Temos aqui um impasse, se a liberdade está
relacionada com a capacidade que os indivíduos têm de escolher de maneira
consciente sobre as ações, no conjunto de suas relações sociais, como explicar
que muitos ainda entendam a liberdade como a possibilidade de realizar tudo
aquilo que se deseja?
A
questão da liberdade é importante que se diga que envolve um conjunto de
conceitos filosóficos, entre eles podemos citar a moral, a ética, o direito, a justiça,
a religião, a política, enfim a liberdade está relacionada com todo o processo
de construção da história da humanidade, ou seja, a liberdade enquanto conceito
filosófico é uma busca de aperfeiçoamento do convívio entre os indivíduos.
Este artigo tem como objetivo
realizar uma discussão que possibilite ao leitor, mais especificamente o jovem educando
do ensino médio, a necessidade de compreender que liberdade é um compromisso que
ele estabelece primeiramente consigo mesmo, ao mesmo tempo que é uma
responsabilidade, pois vivemos em sociedade, e nossas decisões devem levar em
conta que podem interferir na vida de outro indivíduo.

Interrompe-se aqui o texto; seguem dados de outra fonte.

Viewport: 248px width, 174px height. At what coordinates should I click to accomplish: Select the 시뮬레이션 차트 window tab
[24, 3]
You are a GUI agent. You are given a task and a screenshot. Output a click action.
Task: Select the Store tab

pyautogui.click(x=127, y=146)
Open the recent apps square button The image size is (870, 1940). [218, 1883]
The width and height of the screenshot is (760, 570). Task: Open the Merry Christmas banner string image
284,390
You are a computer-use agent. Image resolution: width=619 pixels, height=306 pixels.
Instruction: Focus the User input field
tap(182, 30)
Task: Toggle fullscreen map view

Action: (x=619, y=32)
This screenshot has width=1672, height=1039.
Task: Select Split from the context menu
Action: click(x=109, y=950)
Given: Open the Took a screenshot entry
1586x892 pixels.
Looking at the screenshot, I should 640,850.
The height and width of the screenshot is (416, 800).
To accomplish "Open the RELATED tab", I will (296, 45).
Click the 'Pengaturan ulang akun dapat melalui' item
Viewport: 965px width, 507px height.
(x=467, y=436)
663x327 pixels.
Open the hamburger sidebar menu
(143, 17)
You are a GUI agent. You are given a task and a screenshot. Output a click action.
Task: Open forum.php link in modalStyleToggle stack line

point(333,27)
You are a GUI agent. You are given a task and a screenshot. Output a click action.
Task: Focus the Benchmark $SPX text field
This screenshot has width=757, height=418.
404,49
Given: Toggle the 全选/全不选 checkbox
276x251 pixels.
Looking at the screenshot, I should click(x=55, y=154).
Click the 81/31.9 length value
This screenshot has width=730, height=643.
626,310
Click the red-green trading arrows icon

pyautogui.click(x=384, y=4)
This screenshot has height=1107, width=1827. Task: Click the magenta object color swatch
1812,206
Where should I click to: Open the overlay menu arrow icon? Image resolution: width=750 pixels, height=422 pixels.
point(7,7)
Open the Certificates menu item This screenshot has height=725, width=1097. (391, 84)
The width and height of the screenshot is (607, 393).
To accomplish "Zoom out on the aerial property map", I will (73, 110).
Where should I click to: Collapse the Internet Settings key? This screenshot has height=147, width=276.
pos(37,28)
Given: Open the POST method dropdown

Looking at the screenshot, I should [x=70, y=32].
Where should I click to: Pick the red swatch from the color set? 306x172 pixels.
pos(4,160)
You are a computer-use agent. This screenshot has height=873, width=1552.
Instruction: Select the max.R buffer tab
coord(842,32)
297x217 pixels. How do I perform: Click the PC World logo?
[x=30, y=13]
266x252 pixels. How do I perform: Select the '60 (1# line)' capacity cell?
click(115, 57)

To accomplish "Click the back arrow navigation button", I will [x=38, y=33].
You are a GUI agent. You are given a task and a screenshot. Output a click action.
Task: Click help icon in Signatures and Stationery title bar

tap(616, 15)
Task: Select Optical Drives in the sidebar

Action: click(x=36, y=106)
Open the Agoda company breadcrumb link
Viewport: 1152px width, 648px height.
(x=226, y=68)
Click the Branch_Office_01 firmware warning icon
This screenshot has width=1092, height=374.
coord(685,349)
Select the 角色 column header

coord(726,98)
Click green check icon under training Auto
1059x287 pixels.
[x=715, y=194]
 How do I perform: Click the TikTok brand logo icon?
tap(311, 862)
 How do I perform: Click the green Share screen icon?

É de fundamental importância para a
construção de um país igualitário, que assegure os princípios e os direitos
universais dos cidadãos, possibilitando que cada um compreenda que os valores e
conceitos referentes à liberdade, são fundamentais para o exercício de sua
cidadania. Os conceitos da liberdade precisam ser compreendidos por meio de um
amplo processo de reflexão, ou sendo mais especifico, através de uma reflexão filosófica[3].
Segundo os objetivos do conteúdo
curricular da disciplina de Filosofia da Secretaria de Educação do Estado de
São Paulo, para o Ensino Médio:
A liberdade é uma questão ética por
excelência, constituindo uma questão fundamental para ser trabalhada na faixa
etária dos alunos no Ensino Médio. Compreender o elevado sentido da liberdade,
identificar seus limites e defender sua necessidade para a plena realização da
condição humana, constitui passo fundamental no caminho da construção da
cidadania, em geral e no desenvolvimento de cada aluno.
O educando precisa ter consciência
que mesmo existindo limites para suas ações, será de sua responsabilidade
realizar uma análise que permita a ele superar essa limitação seja ele por
questão física, sexual, condição econômica, e principalmente aquela mais
criticada pelo jovem, a imposição da lei.
A sociedade moderna ao longo da
história criou ferramentas que condicionam e penalizam as ações dos indivíduos
que descumprem as leis elaboradas pelo Estado. Essas leis visam um melhor
relacionamento dos membros que compõe a sociedade oferecendo a nós cidadãos às
condições necessárias para um convívio pacífico e com garantia de nossos
direitos constitucionais.
No entanto as leis elaboradas pelo Estado são
vistas por muitos como um impedimento da ação livre dos indivíduos. Fica então
a pergunta: as leis são necessárias para a existência da liberdade, ou elas
impedem a realização da mesma?
Por que existem as leis? Por que os
homens criaram o Estado?
O que a filosofia entende por
Estado? E como ela respondeu a essas questões?
Uma corrente que durante os séculos
XVI a XVIII ficou conhecida como Contratualista, responde que os motivos que levaram aos homens
a criarem o Estado se deram principalmente por um conjunto de necessidades, necessidades estas que podem ser resumida da
seguinte forma: defesa da vida, defesa da propriedade, garantia de liberdade. Os
principais representantes desta corrente filosófica são: Thomas Hobbes
(1588-1679), John Locke (1632-1704) e Jean Jacques Rousseau (1712-1778).[4]
[1] Trecho extraído do livro fundamentos da
Filosofia, Gilberto Cotrim.
[2] Trecho extraído do livro Fundamentos da
filosofia, Gilberto Cotrim.
[3] Segundo Marilena Chauí a reflexão filosófica
é m processo de volta do pensamento sobre si mesmo, ou seja, um questionamento
radical sobre nossa forma de agir que é muito mais amplo do que o simples ato
de pensar.
[4]
Neste artigo será discutido de forma mais específica os conceitos de
contratualismo dos filósofos Thomas Hobbes e Jean-Jacques Rousseau.